Burkina Faso, dans l’intimité des silences menstruels
27 mai 2025L’histoire des menstruations au Burkina est celle d’une résilience discrète et d’une lente émancipation, dans un pays où des jeunes filles vivent encore leurs règles dans l’isolement.
Pendant longtemps, les menstruations ont été un sujet discret, presque tabou. Derrière ces silences, pourtant, des générations de femmes ont trouvé leurs propres manières de faire face à cette réalité biologique.
L’intimité des silences menstruels
À 65 ans, Fatimata replonge dans ses souvenirs d’adolescente, à une époque où parler des règles relevait presque du secret.
"À l’époque, les jeunes filles pouvaient se promener sans sous-vêtements. Quand les règles arrivaient, on se cachait. Si ta mère avait un peu d’argent, elle découpait un vieux pagne pour en faire une protection, puis t’en nouait un autre autour de la taille, comme une jupe. C’était avec ça que tu te déplaçais. Parfois, tu restais jusqu’à trois jours avec la même protection".
Cela pouvait même provoquer des blessures et des infections ajoute Fatimata : "Ensuite, on te donnait de l’eau pour te laver et on appliquait du beurre de karité pour soulager la douleur. Mais on ne jetait pas le tissu : il fallait le laver et le garder pour la prochaine fois, car on t’avait déjà expliqué comment le réutiliser."
Cette époque était marquée par la débrouille, le silence et l’absence de produits adaptés.
Mais les choses ont lentement évolué. Aujourd’hui, la parole se libère. Les jeunes filles ont davantage accès à l’information et à des produits d’hygiène plus sûrs, comme l’explique Balkissa, une jeune femme de 26 ans :
"J’ai eu mes premières règles à 16 ans. Bien avant, mes mamans en parlaient entre elles, et j’écoutais. Un matin, je me suis réveillée et j’ai vu que j’avais taché mon habit. J’ai pris un pagne, je l’ai déchiré pour m’en faire une protection. Aujourd’hui, j’utilise des serviettes hygiéniques lavables."
L’accompagnement des mamans
Fatou, 43 ans, représente cette génération qui a grandi dans un monde encore imprégné de tabous, mais où les premières conversations mères-filles ont commencé à émerger, alors que les protections hygiéniques étaient rares, parfois coûteuses et peu accessibles dans les zones rurales :
"J’ai eu la chance que ma mère m’en parle à l’avance. Le jour où c’est arrivé, je suis allée la voir. Elle m’a accompagnée pour acheter du Vania, comme on l’appelait à l’époque. Elle m’a montré comment l’utiliser. Au début, c’est inconfortable, mais on s’y habitue. Elle m’a aussi donné des conseils, parce que pour elle, c’était le signe que j’étais devenue une femme", a-elle expliqué.

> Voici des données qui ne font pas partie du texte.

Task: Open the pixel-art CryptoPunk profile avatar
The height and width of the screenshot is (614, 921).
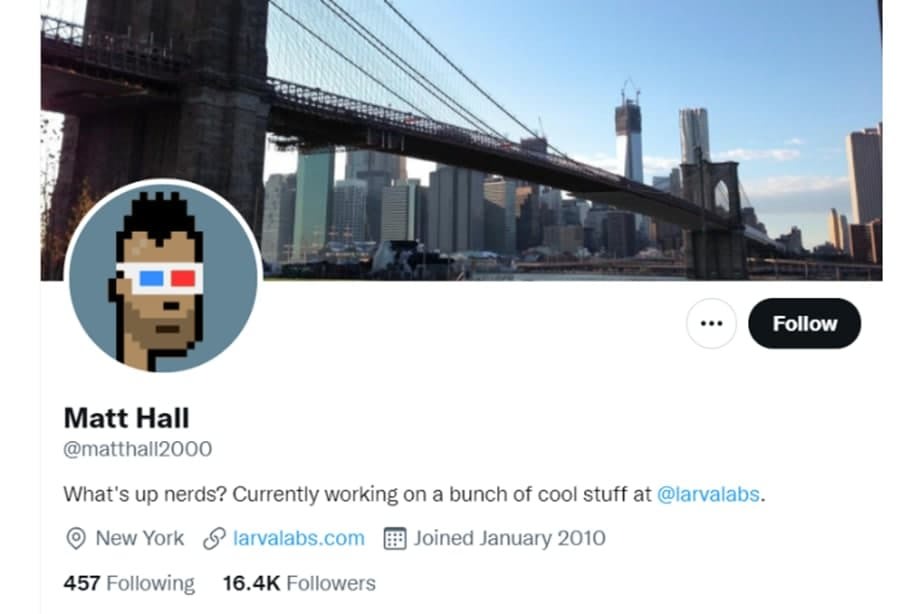Action: [x=163, y=277]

Si les pratiques ont évolué avec le temps, c’est grâce à la transmission intergénérationnelle, aux conseils des mères et à une parole féminine qui s’affirme progressivement.
Cependant, dans de nombreuses zones rurales du Burkina Faso, les menstruations restent encore enveloppées de silence et vécues dans l’inconfort, faute d’informations et de moyens adaptés.